● Task directions: Give again only the lines from the line that holds "You are a computer-use agent." to the end of the data, inclusive, omitting all pictures.

=======

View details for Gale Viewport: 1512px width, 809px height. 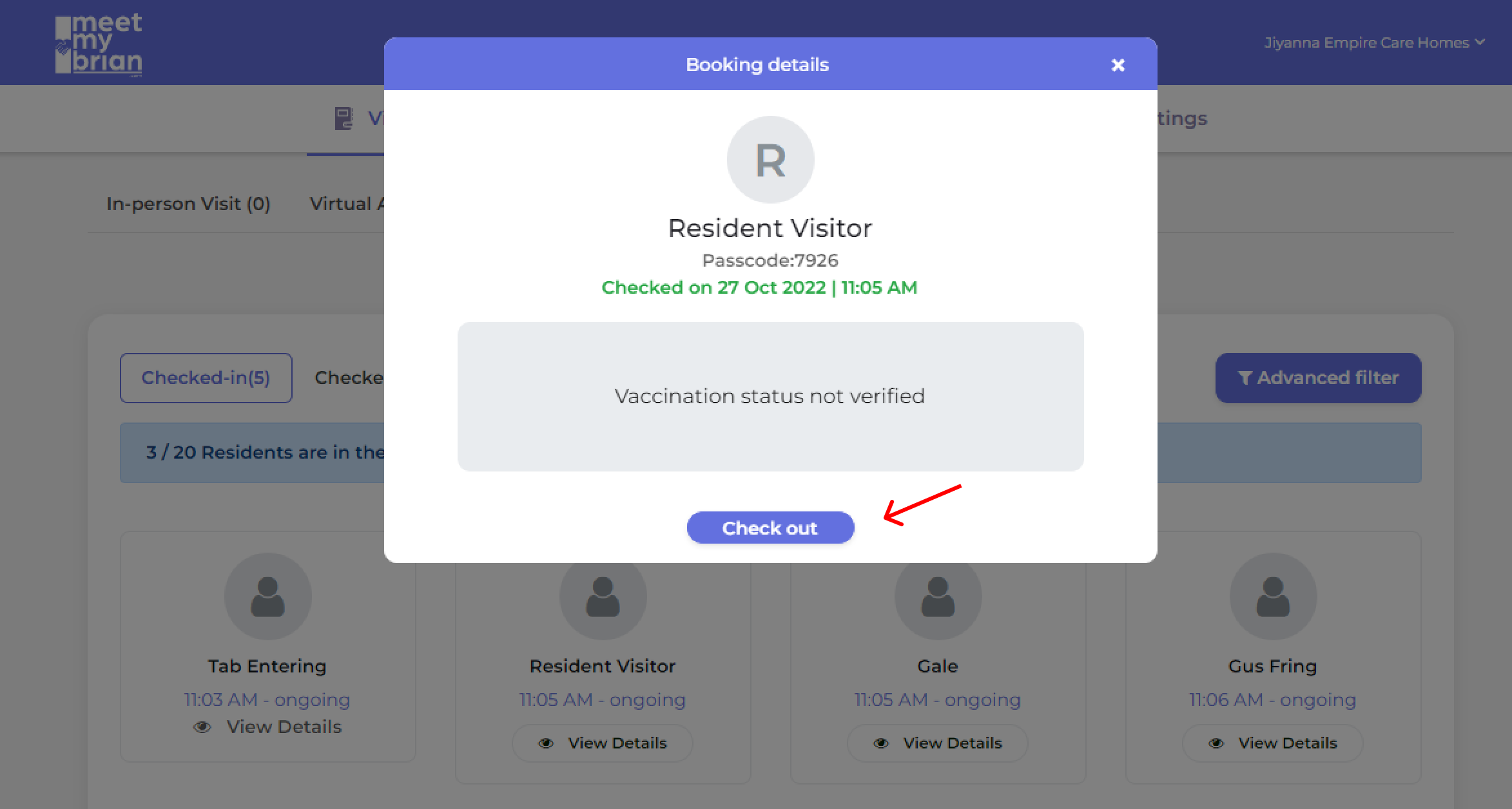[x=938, y=743]
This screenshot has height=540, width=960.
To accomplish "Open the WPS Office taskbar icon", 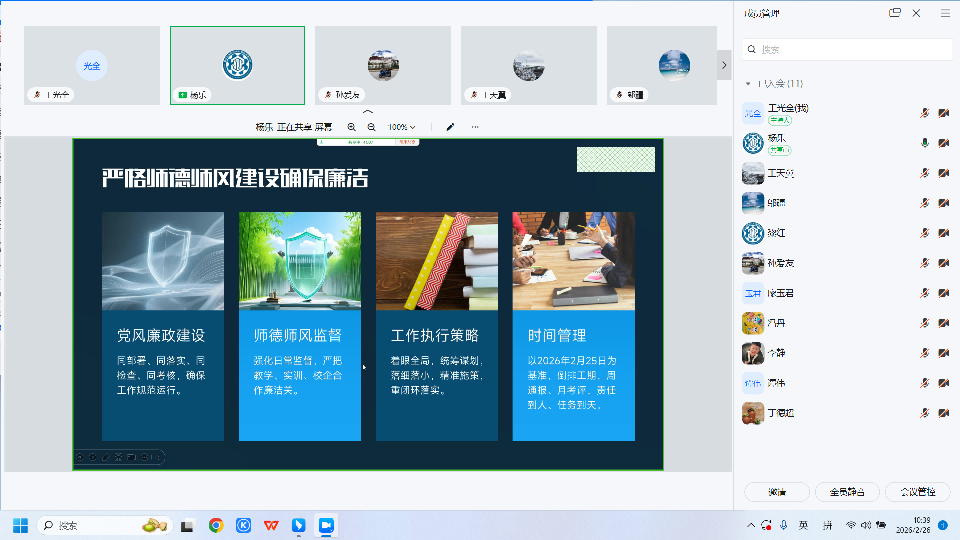I will (271, 525).
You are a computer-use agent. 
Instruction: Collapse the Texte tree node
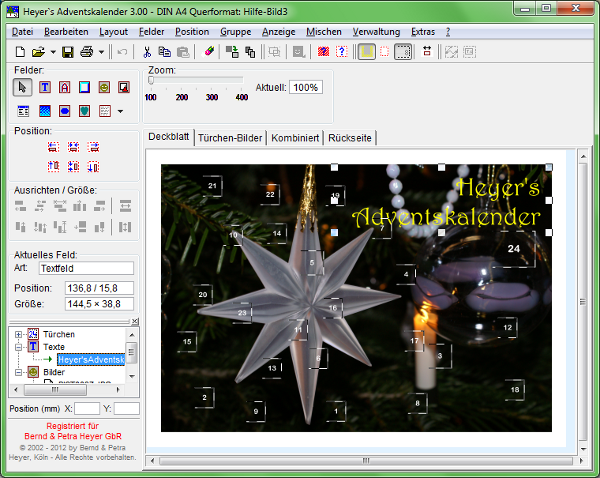pyautogui.click(x=18, y=347)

=======

● Answer box:
You are a computer-use agent. 
Instruction: Collapse the Texte tree node
pyautogui.click(x=18, y=347)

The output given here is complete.